I poured the tea and handed bread and butter to the manner born. Poor Joey Fitzgerald had given us our etiquette lessons on dark winter afternoons at Esmeralda’s. How we’d laughed, as the Indian girls in their chemises with their plaited hair played at fine ladies going to the opera, with table-cloths hanging down behind them for trains and cloaks, or Dolly O’Halloran learned the court curtsy in her drawers and pantoufles. Oh, I could remember, as I rang the bell for Dora to bring up fresh tea, how Joey’d coughed and drunk and coughed again.

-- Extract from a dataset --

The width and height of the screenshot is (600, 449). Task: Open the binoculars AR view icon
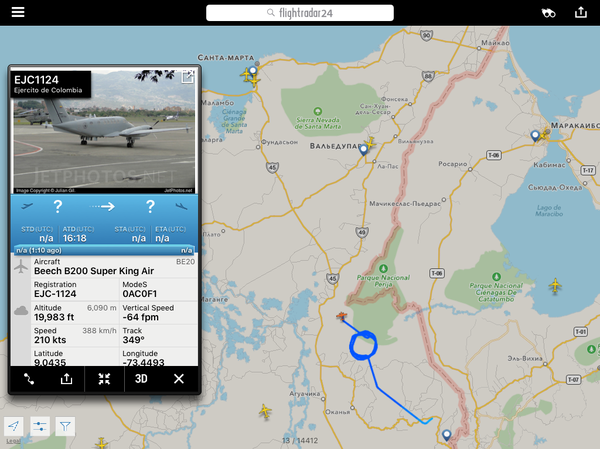pos(548,13)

I remembered us flinging more logs into the stove, while the snow came down through the darkness outside the window, and Joey said, ‘Remember, ladies, when you’re guests at the dinner table of the high-ups, you must never, in any circumstances, discuss politics, money, religion, the relations between the sexes or health – yours or that of others.’ At which he fell to coughing again and this time there was blood on the rag he clutched to his mouth, and he cried out, ‘Wind up the phonograph, for God’s sake, let’s have some music’ He would always want Carmen, which has some good tunes, you must admit, but was too doom-laden for a man in his condition. The girls, for the most part, favoured ballads about mothers and angels and little dying children, except the Indians – music was all Greek to them. I’d always attempt to play him something more cheerful, but it was Carmen he really loved and I can never hear that music without thinking of his short life and lonely death. It’s a hard world. Yet if he’d lived I couldn’t say what future he’d have had, for they wouldn’t have him at home in England and he’d never have found a place in a Canadian cattle-town. Anyway, it was from Joey I’d learned the skills of the genteel tea table with a roaring stove, whisky in the cups and a cowboy fondling a girl in the corner.